Mardi 7 mars à 8h s’est déroulé un conseil d’entreprise de la société Delhaize. Il y était question du futur de l’entreprise, le personnel n’était pas serein car s’attendait à des changements qui n’étaient pas en leur faveur. La décision prise fut la pire qu’iels puissent imaginer : la mise sous franchise de tous les magasins Delhaize de Belgique. Vers 9h, le personnel a évacué les client·e·s et est parti en grève. Le mouvement était spontané et s’est répandu en l’absence de mots d’ordre syndicaux.

Nous pouvons parler de la situation des Delhaize de Flagey et de Dinant. Ce mardi, les employé·e·s du Delhaize de Flagey ont commencé leur journée à 6h et vers 9h, après l’annonce de restructuration, iels ont décidé de fermer le magasin, afin de se mettre en grève et de protester contre la décision. Les étudiant·e·s présent·e·s ont continué la mise en rayon afin que les employé·e·s puissent tenir le piquet devant le magasin, le projet étant que le magasin reste fermé jusqu’au mardi suivant, date d’un second conseil d’entreprise. À Dinant, la situation est similaire et les employé·e·s se relaient depuis mercredi entre le travail dans le magasin et la tenue du piquet afin que le personnel continue d’être payé. La mise sous franchise aura de gros impacts sur le personnel contrairement à ce que dit la direction.

Au départ, les Delhaize fonctionnent de façon assez indépendante, chaque magasin a sa direction et son personnel de bureau. La mise sous franchise des 128 Delhaize signifie que ceux-ci seront rachetés par des indépendants, et la direction interne n’aura plus aucun pouvoir direct sur le personnel. Le personnel compare le Delhaize sous franchise à un entrepôt où passe la marchandise. Concrètement, les employé·e·s seront des pions. Le Delhaize de Dinant est situé en zone inondable et n’est pas rentable donc ne sera surement pas racheté. Il est évident que le personnel est impacté et craint le licenciement collectif.

Franchisation

Aujourd’hui, Delhaize annonce un plan de restructuration de tous ses magasins en franchisés indépendants avec pour objectif d’augmenter les marges bénéficiaires. La franchisation est une sous-traitance des magasins, qui devront vendre pour Delhaize, aux conditions de Delhaize, mais en se déchargeant de toute responsabilité vis-à-vis des employé·e·s. Pour les grands groupes de distribution, la franchise permet de diminuer une série de « coûts » en sous-traitant et en faisant du dumping social, ce qui permet d’augmenter les bénéfices tout en externalisant et, par là, en diminuant les « coûts » sociaux.

La situation des Delhaize présente ce qui risque de se passer même au-delà du secteur de la distribution, la franchisation est une politique qu’on retrouve en toile de fond partout en Europe.

[Petite question 1]:
Réponds à ces questions sur le texte au sujet de la grève chez Delhaize :
(a) À quelle heure a eu lieu le conseil d'entreprise du mardi 7 mars ?
(b) Combien de magasins Delhaize doivent passer sous franchise ?
(c) Pour quelles raisons le Delhaize de Dinant ne sera surement pas racheté ?

Entrées de texte et de position d'éléments:
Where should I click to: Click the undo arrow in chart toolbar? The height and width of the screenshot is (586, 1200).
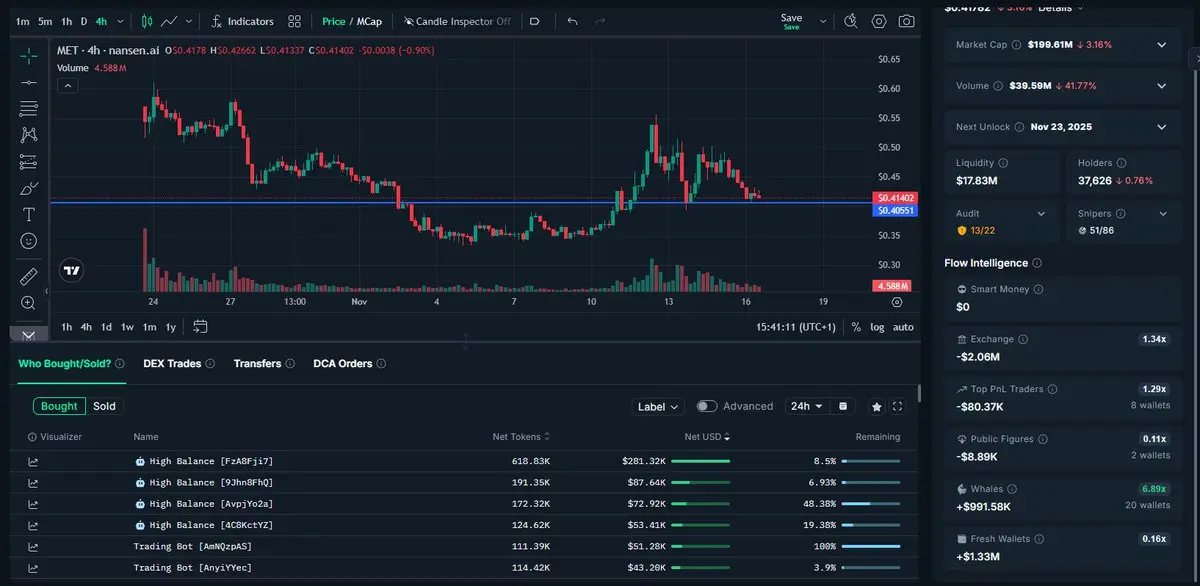(572, 21)
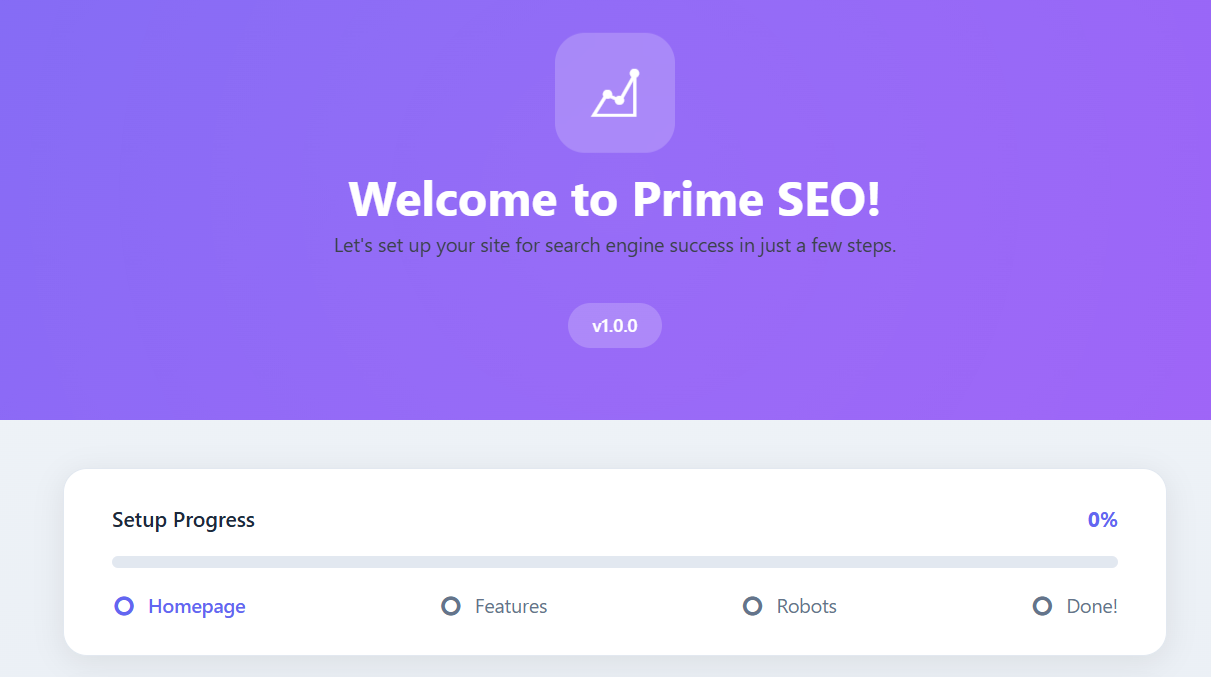
Task: Click the 0% progress percentage
Action: tap(1103, 519)
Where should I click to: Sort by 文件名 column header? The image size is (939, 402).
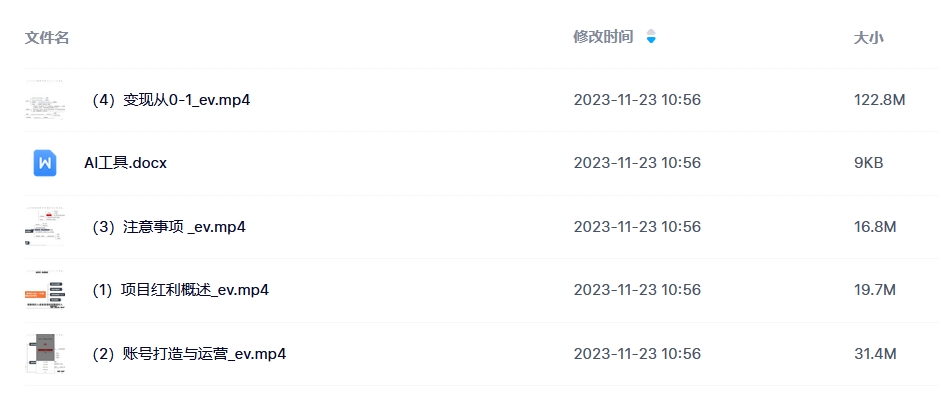pyautogui.click(x=47, y=38)
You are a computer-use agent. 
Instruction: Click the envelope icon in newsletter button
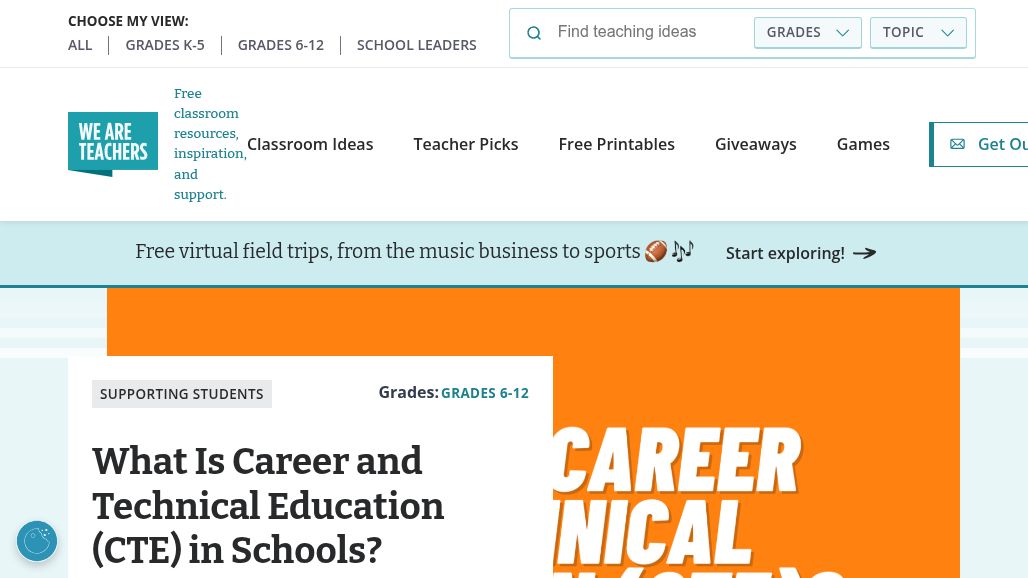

[Petite question 2]: Présente toutes les lignes de la liste placée après le texte sous forme de liste numérotée, sans les lignes vides. Ne mets pas les images dans ta réponse.

[Bonne réponse 1]:
(a) À 8h.
(b) 128 magasins.
(c) Il est situé en zone inondable et n'est pas rentable.

[Bonne réponse 2]:
1. Where should I click to: Click the undo arrow in chart toolbar? The height and width of the screenshot is (586, 1200).
2. (572, 21)
3. Task: Click the 0% progress percentage
4. Action: tap(1103, 519)
5. Where should I click to: Sort by 文件名 column header? The image size is (939, 402).
6. pyautogui.click(x=47, y=38)
7. You are a computer-use agent. 
8. Instruction: Click the envelope icon in newsletter button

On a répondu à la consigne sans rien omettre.